Nature – Scientific Reports, 9/1, doi: 10.1038/s41598-019-47188-3.
We report the discovery of an important new cryptotephra within marine sediments close to Cape Hallett (northern Victoria Land), in the western Ross Sea, Antarctica. The cryptotephra is fully characterized for its texture, mineralogy and major- and trace-element data obtained on single glass shards. On the basis of geochemical composition, the cryptotephra is unequivocally correlated with the proximal deposits of an explosive eruption of the poorly known Mount Rittmann volcano, situated in northern Victoria Land. The cryptotephra is also correlated with a widespread tephra layer, which was erupted in 1254 C.E. and is present in numerous ice-cores and blue ice fields across East and West Antarctica. The characteristics of the tephra indicate that it was produced by a prolonged, moderate energy, mostly hydromagmatic eruption. This is the first time that a cryptotephra has been identified in marine sediments of the Ross Sea and in ice cores. It provides an important new and widespread stratigraphical datum with which the continental cryosphere and marine sedimentological records in Antarctica can be correlated.
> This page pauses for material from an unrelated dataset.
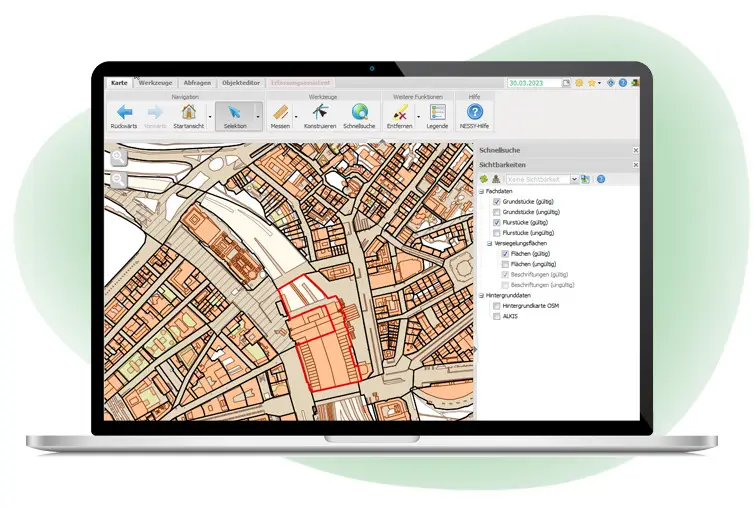Screen dimensions: 754x508
Task: Close the Schnellsuche panel
Action: (x=635, y=150)
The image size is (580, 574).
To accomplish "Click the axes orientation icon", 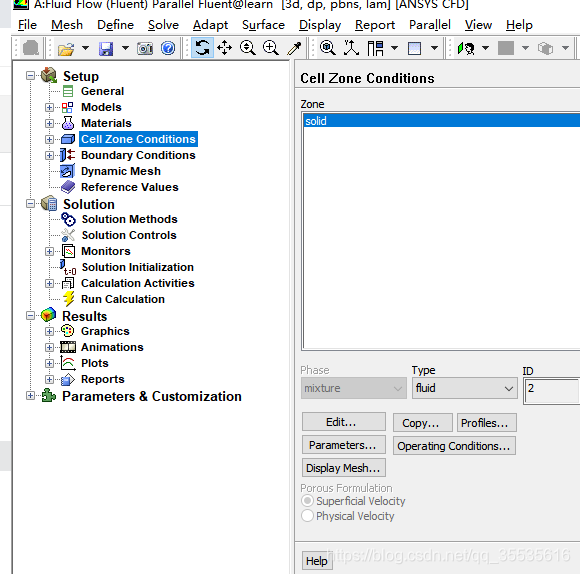I will [351, 48].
Moreover, from a purely volcanological point of view, the discovery further confirms the occurrence of a long-lasting, significant explosive eruption from Mount Rittmann in historical times that produced abundant widely dispersed fine ash. The study also highlights the inadequacy of current hazard assessments for poorly known volcanoes such as Mount Rittmann, located at high southern latitudes.